Zheng etc[30-31]have ever tried to use non-invasive biomaterials such as hair and nails containing manganese to reflect the level of manganese in human body,but similar exposure groups had significantly different levels of manganese in their hair and nails,which may be caused by contamination of biomaterials by exogenous manganese.In the absence of complete removal of exogenous contamination,hair and nails can still not reflect the level of manganese accumulation in human body.At the same time,some researchers found that bone manganese in workers exposed to occupational manganese may act as a biomarker for the accumulation of manganese in human body through detection,but there is no laboratory evidence to verify this[12-13,15,32].The results of this study indicate that bone manganese can be used as a marker of cumulative exposure after continuous manganese exposure,but could not be used as a marker of level in human body,especially the level of brain tissue after manganese removal.

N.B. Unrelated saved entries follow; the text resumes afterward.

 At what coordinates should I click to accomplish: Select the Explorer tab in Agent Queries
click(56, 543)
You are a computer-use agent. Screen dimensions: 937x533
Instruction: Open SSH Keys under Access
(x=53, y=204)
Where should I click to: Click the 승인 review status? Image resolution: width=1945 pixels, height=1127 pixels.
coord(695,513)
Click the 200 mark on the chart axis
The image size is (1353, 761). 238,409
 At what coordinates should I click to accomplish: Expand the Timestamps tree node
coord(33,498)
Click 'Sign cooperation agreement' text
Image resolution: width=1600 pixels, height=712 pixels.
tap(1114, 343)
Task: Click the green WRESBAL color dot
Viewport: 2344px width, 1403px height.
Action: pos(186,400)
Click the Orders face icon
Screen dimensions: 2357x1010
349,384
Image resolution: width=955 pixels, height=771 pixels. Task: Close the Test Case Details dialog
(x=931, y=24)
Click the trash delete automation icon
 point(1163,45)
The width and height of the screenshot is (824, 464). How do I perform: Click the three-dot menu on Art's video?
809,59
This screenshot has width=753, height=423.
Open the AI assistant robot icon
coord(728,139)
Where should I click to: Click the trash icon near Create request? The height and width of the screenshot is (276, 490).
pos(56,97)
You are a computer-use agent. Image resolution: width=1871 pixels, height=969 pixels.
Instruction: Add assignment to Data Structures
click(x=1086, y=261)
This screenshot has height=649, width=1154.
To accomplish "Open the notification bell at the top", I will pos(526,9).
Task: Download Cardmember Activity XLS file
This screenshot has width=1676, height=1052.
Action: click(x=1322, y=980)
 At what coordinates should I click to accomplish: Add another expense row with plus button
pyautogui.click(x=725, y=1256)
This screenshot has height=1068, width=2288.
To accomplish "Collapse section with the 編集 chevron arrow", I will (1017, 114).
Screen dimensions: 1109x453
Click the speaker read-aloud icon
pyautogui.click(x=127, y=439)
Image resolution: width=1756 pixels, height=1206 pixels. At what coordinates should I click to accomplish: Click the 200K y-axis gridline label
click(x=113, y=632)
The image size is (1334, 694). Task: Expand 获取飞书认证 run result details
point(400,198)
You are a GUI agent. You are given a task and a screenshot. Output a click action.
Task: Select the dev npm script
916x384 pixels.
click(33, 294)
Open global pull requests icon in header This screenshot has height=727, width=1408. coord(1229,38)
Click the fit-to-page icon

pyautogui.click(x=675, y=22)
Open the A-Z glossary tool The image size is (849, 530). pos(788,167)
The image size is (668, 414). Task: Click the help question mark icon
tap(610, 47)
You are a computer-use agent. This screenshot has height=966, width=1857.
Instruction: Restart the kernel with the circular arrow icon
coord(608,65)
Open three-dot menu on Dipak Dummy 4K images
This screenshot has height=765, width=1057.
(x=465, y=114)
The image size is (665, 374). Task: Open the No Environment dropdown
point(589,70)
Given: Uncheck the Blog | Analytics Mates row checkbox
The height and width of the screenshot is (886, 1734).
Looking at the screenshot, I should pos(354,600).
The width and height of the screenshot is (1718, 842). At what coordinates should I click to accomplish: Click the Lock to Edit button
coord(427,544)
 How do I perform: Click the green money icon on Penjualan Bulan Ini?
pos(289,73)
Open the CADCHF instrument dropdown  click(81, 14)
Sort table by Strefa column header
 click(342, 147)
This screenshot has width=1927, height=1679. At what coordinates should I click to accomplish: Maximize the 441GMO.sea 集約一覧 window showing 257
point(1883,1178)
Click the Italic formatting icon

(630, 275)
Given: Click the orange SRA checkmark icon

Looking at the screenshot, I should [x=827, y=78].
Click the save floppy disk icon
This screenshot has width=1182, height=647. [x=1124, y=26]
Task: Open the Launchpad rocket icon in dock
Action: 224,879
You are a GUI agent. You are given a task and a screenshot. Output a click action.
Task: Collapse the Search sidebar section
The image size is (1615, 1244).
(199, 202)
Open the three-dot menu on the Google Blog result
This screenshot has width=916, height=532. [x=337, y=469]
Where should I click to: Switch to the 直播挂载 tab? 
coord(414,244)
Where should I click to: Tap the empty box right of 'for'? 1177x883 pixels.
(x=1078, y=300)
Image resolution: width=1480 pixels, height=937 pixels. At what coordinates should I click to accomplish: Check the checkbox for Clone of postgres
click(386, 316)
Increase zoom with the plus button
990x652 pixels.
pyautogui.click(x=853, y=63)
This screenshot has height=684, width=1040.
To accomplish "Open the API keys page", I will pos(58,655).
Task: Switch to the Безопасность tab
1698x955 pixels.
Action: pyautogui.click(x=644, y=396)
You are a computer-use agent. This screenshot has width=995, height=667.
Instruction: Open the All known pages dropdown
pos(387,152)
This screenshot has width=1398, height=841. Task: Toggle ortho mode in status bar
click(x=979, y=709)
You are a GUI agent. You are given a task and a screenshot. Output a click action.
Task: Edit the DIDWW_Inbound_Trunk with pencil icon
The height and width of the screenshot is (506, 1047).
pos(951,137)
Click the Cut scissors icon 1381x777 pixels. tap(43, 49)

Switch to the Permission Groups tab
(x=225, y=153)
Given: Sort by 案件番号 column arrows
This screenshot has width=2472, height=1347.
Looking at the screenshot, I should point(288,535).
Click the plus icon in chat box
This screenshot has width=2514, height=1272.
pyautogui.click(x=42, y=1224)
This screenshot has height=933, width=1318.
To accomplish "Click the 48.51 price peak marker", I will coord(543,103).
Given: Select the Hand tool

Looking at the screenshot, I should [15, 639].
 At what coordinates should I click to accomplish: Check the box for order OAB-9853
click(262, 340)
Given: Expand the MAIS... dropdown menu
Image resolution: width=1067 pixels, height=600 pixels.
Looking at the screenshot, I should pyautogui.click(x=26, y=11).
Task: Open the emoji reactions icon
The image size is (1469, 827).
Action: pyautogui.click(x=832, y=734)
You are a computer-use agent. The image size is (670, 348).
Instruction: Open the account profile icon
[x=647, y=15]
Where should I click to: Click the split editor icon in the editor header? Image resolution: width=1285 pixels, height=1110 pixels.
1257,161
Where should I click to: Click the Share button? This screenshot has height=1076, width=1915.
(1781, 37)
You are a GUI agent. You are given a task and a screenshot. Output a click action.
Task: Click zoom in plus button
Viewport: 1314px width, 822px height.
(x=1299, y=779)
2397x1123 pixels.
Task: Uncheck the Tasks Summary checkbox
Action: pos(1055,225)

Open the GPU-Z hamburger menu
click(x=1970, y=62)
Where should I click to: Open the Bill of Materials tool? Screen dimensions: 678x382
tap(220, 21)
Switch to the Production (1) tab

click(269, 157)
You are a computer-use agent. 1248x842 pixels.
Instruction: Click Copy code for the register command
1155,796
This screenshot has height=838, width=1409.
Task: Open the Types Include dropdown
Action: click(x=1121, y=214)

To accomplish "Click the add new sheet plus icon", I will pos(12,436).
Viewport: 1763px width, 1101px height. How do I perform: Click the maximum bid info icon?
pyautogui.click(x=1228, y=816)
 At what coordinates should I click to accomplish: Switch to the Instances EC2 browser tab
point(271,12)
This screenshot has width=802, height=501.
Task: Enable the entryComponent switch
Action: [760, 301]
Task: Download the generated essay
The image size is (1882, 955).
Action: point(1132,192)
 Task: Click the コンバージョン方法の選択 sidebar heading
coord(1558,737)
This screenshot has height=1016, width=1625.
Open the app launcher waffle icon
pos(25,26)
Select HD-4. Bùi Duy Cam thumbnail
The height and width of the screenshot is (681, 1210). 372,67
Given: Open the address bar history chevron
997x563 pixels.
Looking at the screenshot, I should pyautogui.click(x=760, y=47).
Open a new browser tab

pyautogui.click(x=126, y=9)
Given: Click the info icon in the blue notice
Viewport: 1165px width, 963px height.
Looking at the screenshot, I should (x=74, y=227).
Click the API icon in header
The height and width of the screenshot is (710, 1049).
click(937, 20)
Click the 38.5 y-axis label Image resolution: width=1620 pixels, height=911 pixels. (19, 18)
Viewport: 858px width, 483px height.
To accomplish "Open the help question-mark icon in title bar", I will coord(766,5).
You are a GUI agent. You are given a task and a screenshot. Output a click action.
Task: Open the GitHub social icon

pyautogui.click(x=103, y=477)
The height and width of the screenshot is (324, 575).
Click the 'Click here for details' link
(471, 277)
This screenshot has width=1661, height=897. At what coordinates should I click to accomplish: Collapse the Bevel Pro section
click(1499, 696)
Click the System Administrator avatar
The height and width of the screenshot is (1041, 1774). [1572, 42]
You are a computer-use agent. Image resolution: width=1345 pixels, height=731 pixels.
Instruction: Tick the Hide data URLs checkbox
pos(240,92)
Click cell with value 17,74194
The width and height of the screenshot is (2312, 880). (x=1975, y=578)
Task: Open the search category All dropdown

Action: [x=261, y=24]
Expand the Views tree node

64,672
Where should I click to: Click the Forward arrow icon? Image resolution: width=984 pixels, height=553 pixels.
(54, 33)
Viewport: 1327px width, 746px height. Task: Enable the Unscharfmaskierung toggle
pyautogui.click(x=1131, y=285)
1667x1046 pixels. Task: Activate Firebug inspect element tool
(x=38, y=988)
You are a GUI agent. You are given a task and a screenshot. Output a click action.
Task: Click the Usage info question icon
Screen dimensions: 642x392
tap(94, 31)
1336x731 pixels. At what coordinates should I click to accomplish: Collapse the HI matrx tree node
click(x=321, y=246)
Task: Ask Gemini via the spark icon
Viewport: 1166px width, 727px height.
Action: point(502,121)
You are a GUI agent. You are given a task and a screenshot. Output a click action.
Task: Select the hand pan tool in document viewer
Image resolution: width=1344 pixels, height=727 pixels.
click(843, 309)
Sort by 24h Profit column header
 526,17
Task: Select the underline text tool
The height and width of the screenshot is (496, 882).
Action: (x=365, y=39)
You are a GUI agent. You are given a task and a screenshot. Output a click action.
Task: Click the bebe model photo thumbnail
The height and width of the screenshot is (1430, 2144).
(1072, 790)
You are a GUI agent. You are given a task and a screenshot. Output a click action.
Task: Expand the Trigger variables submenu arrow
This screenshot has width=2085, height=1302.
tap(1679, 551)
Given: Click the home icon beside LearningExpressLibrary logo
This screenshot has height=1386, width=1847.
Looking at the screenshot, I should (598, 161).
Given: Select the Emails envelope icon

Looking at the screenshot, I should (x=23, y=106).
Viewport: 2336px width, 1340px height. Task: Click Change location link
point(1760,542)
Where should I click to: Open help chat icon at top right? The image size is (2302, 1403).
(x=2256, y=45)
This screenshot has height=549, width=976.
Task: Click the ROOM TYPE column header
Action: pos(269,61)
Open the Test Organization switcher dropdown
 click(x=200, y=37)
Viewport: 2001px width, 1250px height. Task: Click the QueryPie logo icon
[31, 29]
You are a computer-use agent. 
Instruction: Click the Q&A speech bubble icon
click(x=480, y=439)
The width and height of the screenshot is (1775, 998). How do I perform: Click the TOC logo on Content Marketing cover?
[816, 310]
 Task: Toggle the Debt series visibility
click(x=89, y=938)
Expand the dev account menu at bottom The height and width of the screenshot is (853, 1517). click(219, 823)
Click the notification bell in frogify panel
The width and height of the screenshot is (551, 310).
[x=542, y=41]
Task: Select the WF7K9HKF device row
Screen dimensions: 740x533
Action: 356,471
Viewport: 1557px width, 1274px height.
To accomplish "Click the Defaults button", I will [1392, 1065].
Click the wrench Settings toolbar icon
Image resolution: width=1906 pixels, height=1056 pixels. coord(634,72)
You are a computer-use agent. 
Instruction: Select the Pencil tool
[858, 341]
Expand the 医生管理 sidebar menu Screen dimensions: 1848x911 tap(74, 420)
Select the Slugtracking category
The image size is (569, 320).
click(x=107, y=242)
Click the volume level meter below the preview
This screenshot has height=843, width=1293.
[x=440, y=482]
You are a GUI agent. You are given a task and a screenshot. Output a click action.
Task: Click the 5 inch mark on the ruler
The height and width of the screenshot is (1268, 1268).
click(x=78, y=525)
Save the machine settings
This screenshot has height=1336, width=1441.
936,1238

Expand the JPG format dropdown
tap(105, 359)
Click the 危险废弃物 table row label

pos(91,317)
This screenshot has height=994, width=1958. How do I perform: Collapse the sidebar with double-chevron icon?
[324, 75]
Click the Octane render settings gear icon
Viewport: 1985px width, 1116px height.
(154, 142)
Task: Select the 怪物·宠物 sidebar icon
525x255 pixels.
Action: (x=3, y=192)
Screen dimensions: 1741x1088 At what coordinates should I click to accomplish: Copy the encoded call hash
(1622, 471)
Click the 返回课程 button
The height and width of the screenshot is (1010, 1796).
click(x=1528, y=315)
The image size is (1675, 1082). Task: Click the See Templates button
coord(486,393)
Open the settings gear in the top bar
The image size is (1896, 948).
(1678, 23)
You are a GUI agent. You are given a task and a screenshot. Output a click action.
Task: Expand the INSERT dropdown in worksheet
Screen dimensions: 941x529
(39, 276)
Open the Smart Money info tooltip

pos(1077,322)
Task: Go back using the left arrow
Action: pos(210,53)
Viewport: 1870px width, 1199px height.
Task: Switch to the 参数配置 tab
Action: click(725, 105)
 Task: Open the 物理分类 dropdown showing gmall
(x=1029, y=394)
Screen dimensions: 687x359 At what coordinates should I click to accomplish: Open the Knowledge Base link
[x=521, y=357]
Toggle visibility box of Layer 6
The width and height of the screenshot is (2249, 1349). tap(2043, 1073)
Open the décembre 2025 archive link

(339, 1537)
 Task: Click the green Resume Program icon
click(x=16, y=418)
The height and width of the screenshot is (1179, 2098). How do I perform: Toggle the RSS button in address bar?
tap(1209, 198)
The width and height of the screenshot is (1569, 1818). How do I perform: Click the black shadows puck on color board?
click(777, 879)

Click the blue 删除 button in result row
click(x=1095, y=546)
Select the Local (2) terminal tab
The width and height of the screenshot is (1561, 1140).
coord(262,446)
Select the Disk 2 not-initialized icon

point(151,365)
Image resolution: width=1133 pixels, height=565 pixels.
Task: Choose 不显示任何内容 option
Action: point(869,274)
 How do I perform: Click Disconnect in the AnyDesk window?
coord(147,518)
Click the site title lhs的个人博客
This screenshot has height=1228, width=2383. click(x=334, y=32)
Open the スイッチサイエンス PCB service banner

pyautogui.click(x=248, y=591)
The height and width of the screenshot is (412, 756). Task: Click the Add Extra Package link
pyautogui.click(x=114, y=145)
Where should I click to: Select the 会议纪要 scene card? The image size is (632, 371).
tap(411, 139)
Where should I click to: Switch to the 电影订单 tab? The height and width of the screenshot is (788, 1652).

According to this study,bone manganese may play “manganese pool” effect in the occupational workers exposed to manganese,and slowly release into brain after occupational workers retired and leaved from manganese,so as to maintain high level of manganese in brain,which may be one of the reasons for the progressive aggravation of neurotoxicity caused by manganese.Further large-scale sample studies of population are needed to confirm this in the future,so as to provide reasonable suggestions for healthy management services for occupational workers exposed to manganese and those who have been separated from manganese exposure.